Cancelada a festiva procissão de Ramos
Desde já, está claro que não poderão ocorrer celebrações ordinárias abertas a todos. Foi, portanto, anulada a tradicional e festiva procissão da tarde do Domingo de Ramos, que parte do Monte das Oliveiras e segue até a Porta dos Leões (ou de Santo Estêvão) e à igreja de Sant’Ana, na cidade velha. “Será substituída por um momento de oração pela cidade de Jerusalém, em local a ser definido”.
A Missa do Crisma – que cada bispo celebra com seu clero, habitualmente na manhã da Quinta-feira Santa – “foi adiada para uma data a ser definida, assim que a situação permitir, possivelmente dentro do tempo pascal. O Dicastério para o Culto Divino já concedeu o assentimento necessário”, comunica o patriarca.

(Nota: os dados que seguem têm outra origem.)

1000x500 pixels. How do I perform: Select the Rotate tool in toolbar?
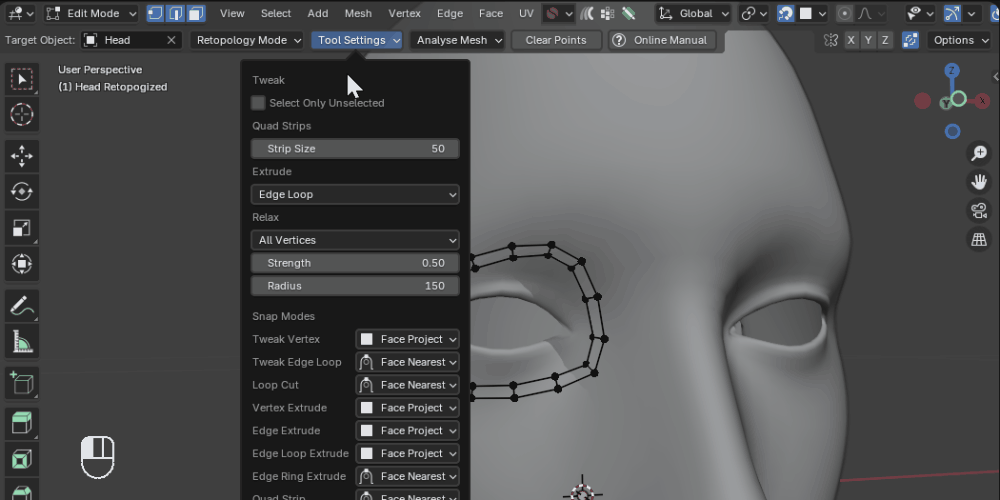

Nas paróquias localizadas nos territórios da diocese ameaçados pelos eventos bélicos, as igrejas permanecem abertas. “Párocos e sacerdotes – dispõe o cardeal Pizzaballa –, nas formas e modalidades possíveis, favorecerão a oração e a participação dos fiéis nas celebrações pascais”.
“Rezem em família e nas comunidades” – Nestes momentos em que se torna mais difícil a reunião para assembleias litúrgicas, será necessário suprir com a oração em família ou no seio das diversas comunidades. “Sei que já se reza em todos os lugares, e me consola ver o empenho em manter viva a tensão espiritual”, observa o patriarca latino, “contudo, sinto a necessidade de propor uma jornada particular em que, embora permanecendo cada um em seus próprios locais, nos sintamos idealmente unidos na oração para encontrar conforto. (…) Convido-os, portanto, a unir-se em oração no próximo sábado, 28 de março, recitando o Rosário para implorar o dom da paz e da serenidade, especialmente por aqueles que sofrem por causa do conflito”.
A esse respeito, o site do Patriarcado Latino disponibiliza um roteiro para a recitação comum do rosário preparado por frei Francesco Patton, ex-Custódio da Terra Santa. Os cristãos das Igrejas do Ocidente (católicos de rito romano, evangélicos e protestantes) serão os primeiros a celebrar a Páscoa, em 5 de abril, precedidos apenas pelos judeus, para quem o primeiro dia de Pessach é 2 de abril. As Igrejas do Oriente celebram em 12 de abril. Habitualmente muito frequentada por fiéis e peregrinos, a cerimônia do Fogo Santo lota a basílica do Santo Sepulcro e seu adro na tarde do Sábado Santo (11 de abril). Se não houver um cessate-fogo em poucos dias, é difícil que, nessas circunstâncias, aglomerações numerosas sejam autorizadas, tanto aos pés da Esplanada das Mesquitas, para os judeus, quanto no Santo Sepulcro, para os cristãos.
No Santo Sepulcro, a oração não para
Enquanto isso, dentro da basílica, a vida litúrgica e de oração das comunidades religiosas e monásticas prossegue sem alterações. Um comunicado da Custódia da Terra Santa, emitido em 21 de março, assegura que “a comunidade dos frades franciscanos presente no Santo Sepulcro nunca deixou, nem de dia nem de noite, de realizar as celebrações previstas, os ritos, as procissões diárias e as orações litúrgicas de acordo com o estabelecido pelo Status Quo“.
“Mesmo nestes dias – especifica o comunicado –, apesar de o acesso à Basílica estar impedido aos fiéis por motivos de segurança, a oração continua ininterruptamente nos Lugares Santos. Nossa presença secular nos Lugares da Redenção e a oração que ali se eleva todos os dias são em nome de toda a Igreja e pelo bem de toda a humanidade. Em momentos particularmente dramáticos como os que estamos vivendo, ela deseja tornar presente a fé, a esperança e a súplica de cada batizado, para que, precisamente destes Lugares Santos, continue a elevar-se uma prece pela paz e pela reconciliação entre os povos”.